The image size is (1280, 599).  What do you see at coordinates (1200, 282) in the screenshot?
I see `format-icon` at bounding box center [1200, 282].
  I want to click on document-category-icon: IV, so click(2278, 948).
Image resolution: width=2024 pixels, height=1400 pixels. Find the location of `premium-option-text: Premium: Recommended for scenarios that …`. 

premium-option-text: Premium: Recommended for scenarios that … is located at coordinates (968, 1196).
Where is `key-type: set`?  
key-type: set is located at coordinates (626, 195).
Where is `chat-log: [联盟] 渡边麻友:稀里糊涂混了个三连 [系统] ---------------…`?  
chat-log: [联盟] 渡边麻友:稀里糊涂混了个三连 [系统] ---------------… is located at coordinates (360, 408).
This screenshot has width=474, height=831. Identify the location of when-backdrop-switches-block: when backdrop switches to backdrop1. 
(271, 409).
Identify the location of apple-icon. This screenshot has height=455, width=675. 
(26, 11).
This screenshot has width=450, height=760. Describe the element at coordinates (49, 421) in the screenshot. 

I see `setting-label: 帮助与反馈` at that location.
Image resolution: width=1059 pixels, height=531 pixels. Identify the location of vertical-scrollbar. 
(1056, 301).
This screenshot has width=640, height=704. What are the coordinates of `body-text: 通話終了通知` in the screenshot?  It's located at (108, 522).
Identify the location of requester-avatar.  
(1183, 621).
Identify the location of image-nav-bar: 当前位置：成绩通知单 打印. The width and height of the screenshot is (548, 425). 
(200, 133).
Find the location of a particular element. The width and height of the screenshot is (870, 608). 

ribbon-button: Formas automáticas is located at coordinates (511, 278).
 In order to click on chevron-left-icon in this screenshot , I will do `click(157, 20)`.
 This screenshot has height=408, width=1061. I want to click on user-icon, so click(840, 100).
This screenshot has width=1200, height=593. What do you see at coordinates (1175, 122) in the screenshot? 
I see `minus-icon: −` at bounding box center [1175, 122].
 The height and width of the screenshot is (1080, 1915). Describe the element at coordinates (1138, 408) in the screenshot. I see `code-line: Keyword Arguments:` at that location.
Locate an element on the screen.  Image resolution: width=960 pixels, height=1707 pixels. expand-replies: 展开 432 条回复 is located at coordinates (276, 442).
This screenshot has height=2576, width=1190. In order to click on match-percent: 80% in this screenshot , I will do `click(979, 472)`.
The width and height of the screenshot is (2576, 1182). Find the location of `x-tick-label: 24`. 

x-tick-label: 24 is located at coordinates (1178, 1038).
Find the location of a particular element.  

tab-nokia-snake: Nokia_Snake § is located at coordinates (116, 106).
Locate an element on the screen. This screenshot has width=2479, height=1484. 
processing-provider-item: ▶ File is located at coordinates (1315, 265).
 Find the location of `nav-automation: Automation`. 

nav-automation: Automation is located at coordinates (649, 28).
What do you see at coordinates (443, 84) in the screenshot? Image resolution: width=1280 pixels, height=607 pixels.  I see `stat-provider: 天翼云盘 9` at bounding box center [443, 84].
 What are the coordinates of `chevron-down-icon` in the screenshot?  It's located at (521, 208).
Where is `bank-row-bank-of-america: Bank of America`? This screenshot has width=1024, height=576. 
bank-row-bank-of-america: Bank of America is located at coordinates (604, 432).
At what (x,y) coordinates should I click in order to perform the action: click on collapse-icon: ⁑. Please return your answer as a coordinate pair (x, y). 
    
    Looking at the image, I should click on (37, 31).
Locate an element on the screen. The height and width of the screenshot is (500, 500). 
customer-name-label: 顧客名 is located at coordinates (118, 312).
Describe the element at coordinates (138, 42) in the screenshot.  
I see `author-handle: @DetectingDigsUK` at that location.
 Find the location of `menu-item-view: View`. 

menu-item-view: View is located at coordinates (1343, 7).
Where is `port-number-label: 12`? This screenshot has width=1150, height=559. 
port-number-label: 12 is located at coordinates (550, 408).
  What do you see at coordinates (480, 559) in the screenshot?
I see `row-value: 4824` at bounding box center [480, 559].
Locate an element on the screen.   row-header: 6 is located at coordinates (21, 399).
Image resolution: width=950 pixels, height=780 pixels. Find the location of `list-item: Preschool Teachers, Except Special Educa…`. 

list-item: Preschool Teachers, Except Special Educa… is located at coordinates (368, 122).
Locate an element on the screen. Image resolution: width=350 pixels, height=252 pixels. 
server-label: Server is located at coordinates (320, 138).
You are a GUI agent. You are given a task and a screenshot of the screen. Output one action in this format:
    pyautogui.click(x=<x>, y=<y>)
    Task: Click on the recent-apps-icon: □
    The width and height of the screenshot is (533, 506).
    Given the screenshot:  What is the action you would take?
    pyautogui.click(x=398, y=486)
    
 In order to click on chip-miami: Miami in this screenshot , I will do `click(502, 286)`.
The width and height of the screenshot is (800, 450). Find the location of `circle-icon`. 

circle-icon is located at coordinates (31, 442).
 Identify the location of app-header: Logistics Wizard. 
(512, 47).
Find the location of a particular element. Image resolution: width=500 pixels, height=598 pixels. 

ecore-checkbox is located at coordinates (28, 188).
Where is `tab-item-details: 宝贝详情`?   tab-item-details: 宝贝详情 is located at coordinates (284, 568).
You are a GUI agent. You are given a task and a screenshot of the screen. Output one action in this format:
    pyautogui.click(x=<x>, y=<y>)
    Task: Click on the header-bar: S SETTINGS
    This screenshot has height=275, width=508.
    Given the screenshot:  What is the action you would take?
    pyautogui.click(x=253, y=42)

* * * *

**Work required:** Copy out the items from the line that contains "What do you see at coordinates (443, 84)" through the line that contains "list-item: Preschool Teachers, Except Special Educa… is", inclusive, word for word.

**Response for this exercise:**
What do you see at coordinates (443, 84) in the screenshot? Image resolution: width=1280 pixels, height=607 pixels.  I see `stat-provider: 天翼云盘 9` at bounding box center [443, 84].
 What are the coordinates of `chevron-down-icon` in the screenshot?  It's located at (521, 208).
Where is `bank-row-bank-of-america: Bank of America`? This screenshot has width=1024, height=576. 
bank-row-bank-of-america: Bank of America is located at coordinates (604, 432).
At what (x,y) coordinates should I click in order to perform the action: click on collapse-icon: ⁑. Please return your answer as a coordinate pair (x, y). 
    
    Looking at the image, I should click on (37, 31).
Locate an element on the screen. The height and width of the screenshot is (500, 500). 
customer-name-label: 顧客名 is located at coordinates (118, 312).
Describe the element at coordinates (138, 42) in the screenshot.  
I see `author-handle: @DetectingDigsUK` at that location.
 Find the location of `menu-item-view: View`. 

menu-item-view: View is located at coordinates (1343, 7).
Where is `port-number-label: 12`? This screenshot has width=1150, height=559. 
port-number-label: 12 is located at coordinates (550, 408).
  What do you see at coordinates (480, 559) in the screenshot?
I see `row-value: 4824` at bounding box center [480, 559].
Locate an element on the screen.   row-header: 6 is located at coordinates (21, 399).
Image resolution: width=950 pixels, height=780 pixels. Find the location of `list-item: Preschool Teachers, Except Special Educa…`. 

list-item: Preschool Teachers, Except Special Educa… is located at coordinates (368, 122).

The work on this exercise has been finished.